В сиянии и в радостном покое

У трона вечного Творца

С улыбкой он глядит в изгнание земное,

Благословляет мать и молит за отца.

Грусть честного сомнения и честная в своей робости мольба о луче, освещающем «промозглый колодец без дна, откуда звезда ни одна не видна», — таково приношение Игоря Меламеда памяти дорогих и близких:

<…> Тебе бы к лицу был античный фиал.

Влюбленный в земное, ты не представлял

                  посмертного существованья.

Но если, родной мой, все это не ложь,

дай знать мне, какую там чашу ты пьешь

                сладка ль тебе гроздь воздаянья?
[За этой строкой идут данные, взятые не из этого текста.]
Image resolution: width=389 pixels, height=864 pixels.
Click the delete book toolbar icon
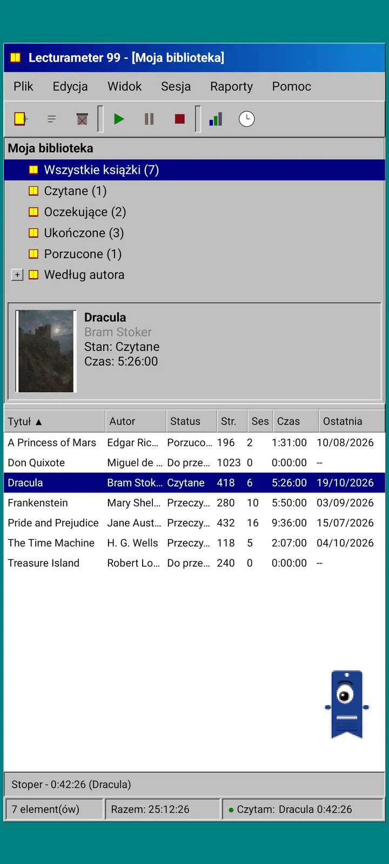tap(82, 119)
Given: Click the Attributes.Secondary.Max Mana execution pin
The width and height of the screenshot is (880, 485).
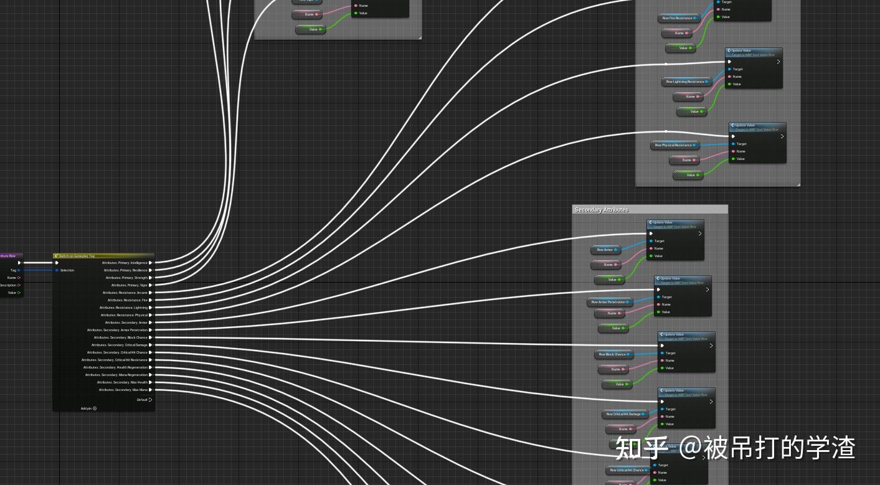Looking at the screenshot, I should click(151, 390).
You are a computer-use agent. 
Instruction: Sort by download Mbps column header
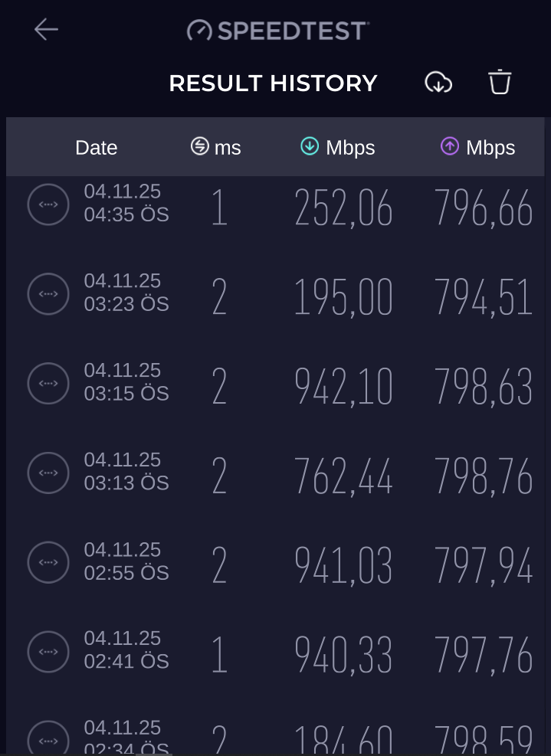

И если все это неправда — в ночи

явившись ко мне, улыбнись и молчи,

                надежде моей не переча.

Позволь мне молиться, чтоб вихорь и град

не выбили маленький твой вертоград,

                где ждет нас блаженная встреча.

 

                («Памяти Евгения Блажеевского»)

 

Однако поэтическое воображение не может на этом остановиться. Его щедро питают апокрифические картины вперемешку с личными мифами, жанровая память видений , когда-то вознесшая Данте на вершину европейской культуры. Причудливость и прихотливость придают этим плодам фантазии статус малообязывающих лирических «гипотез». В «мифе» Вениамина Блаженного центральные лица — «мама» («загробного мира живая жилица») и Христос, к чьему слуху будет обращен его «робкий загробный стук»; он сводит их вместе как поджидающую его драгоценную родню. Но он же в очень ярком стихотворении, с анафорой «Помилосердствуй, смерть» в каждом четверостишии, обращается с мольбой к ней, к смерти, как к самостоятельному космическому деятелю, которого все той же кротостью можно умилостивить:

 

Помилосердствуй, смерть: давай с тобою выйдем,

Как дети на лужок, на звездную межу,

И никого в пути безгрешном не обидим,

И за предел земной тебя я провожу…

 

Сколько угодно у него и других версий «смертного сна»: и растворение во вселенском круговороте, «…Как будто мертвый не одно и то же, / Что луговой цветок или же птица <…> Когда он значит то же, что пушинка, / Пушинка, что проносится над полем, / И не боится с ветром поединка, / И дорожит своею скудной волей…»; и минутный ужас, «что в могиле меня не оставят малейшие самые беды <…> Все будет, как прежде: и те же зловещие лица, / И та же привычная горестная матерщина...» Даже незадолго до кончины: «Хочешь — верь Иисусу Христу, / Хочешь — тайно молись Сатане, — / Все равно ты бредешь в пустоту — / И вернешься к тюремной стене…» Эти разнообразные позывы «погулять по загробным мирам» — уязвимейшая точка верований не одного только Блаженного.